Exercise: Put these records into a numbered list, leaving out blank lines and pictures.

[Rows of pointing data]
* * * * *

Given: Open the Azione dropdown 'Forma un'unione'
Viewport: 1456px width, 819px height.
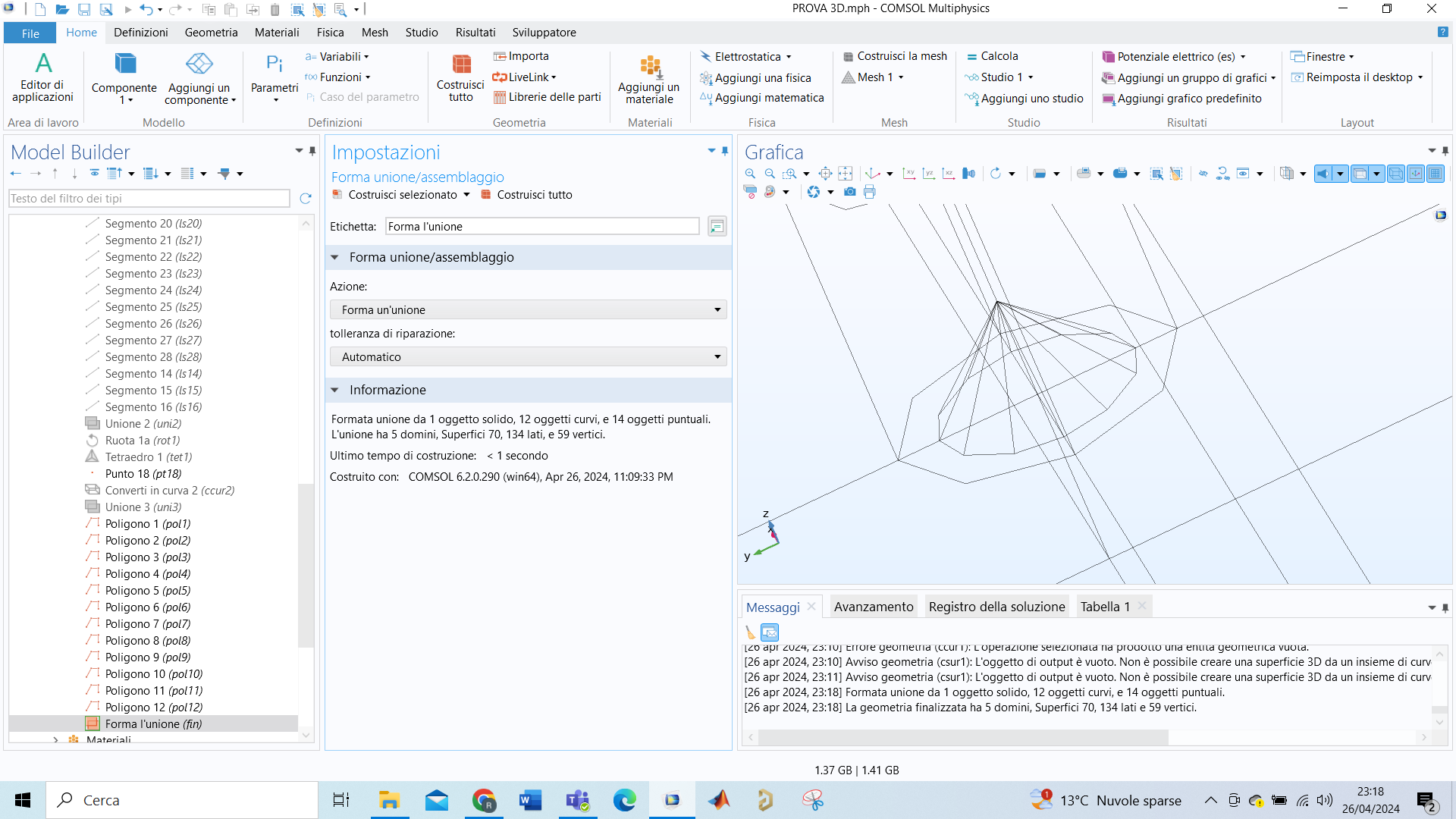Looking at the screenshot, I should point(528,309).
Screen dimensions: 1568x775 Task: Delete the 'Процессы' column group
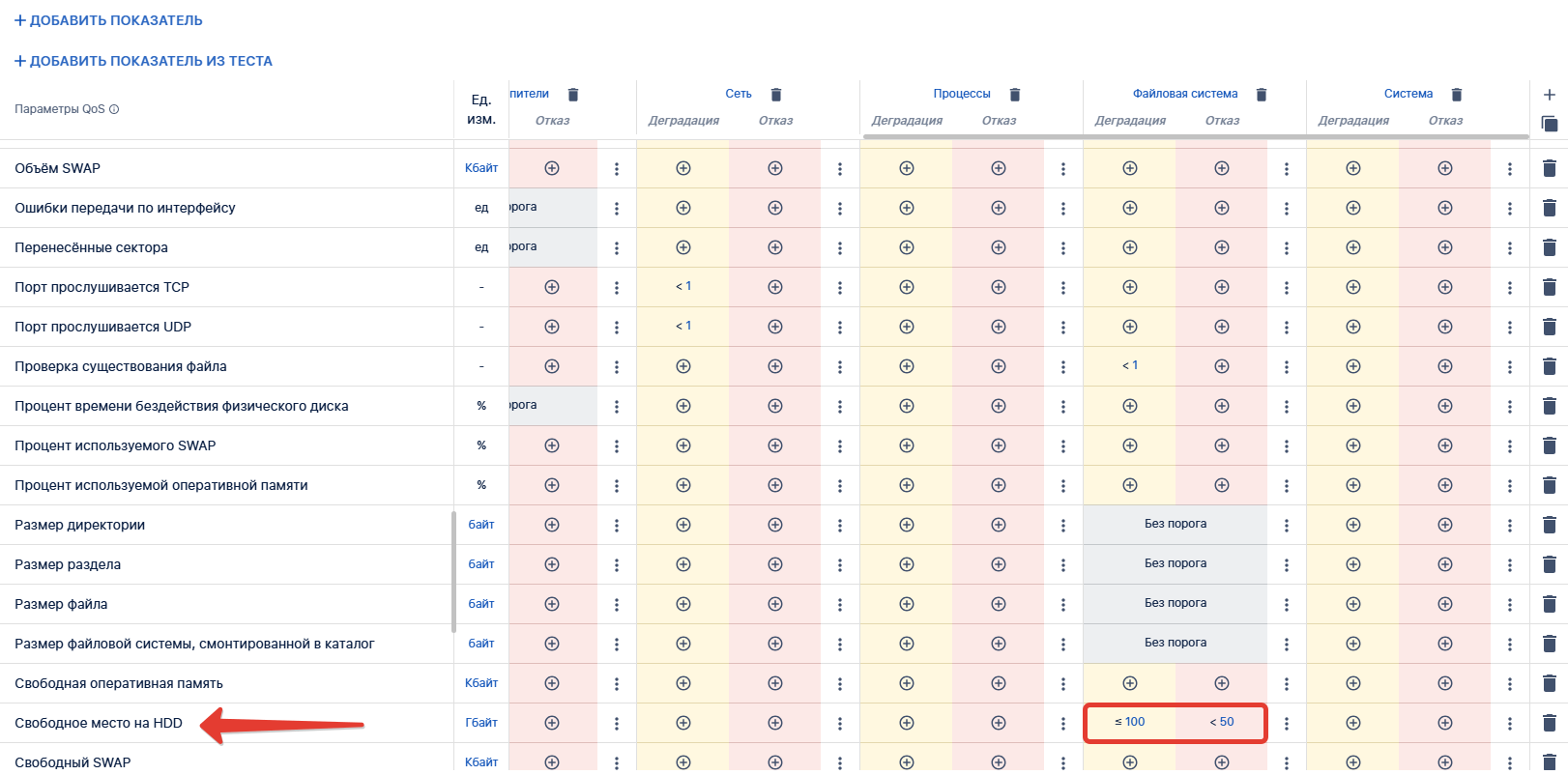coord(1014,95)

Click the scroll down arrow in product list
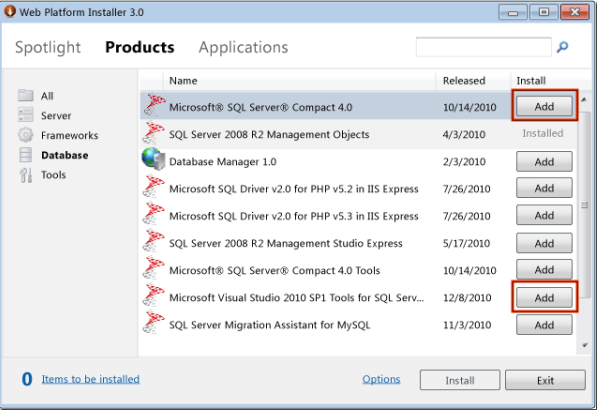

* * * * *

Finished exercise:
1. Given: Open the Azione dropdown 'Forma un'unione'
2. Viewport: 1456px width, 819px height.
3. Looking at the screenshot, I should point(528,309).
4. Screen dimensions: 1568x775 Task: Delete the 'Процессы' column group
5. coord(1014,95)
6. Click the scroll down arrow in product list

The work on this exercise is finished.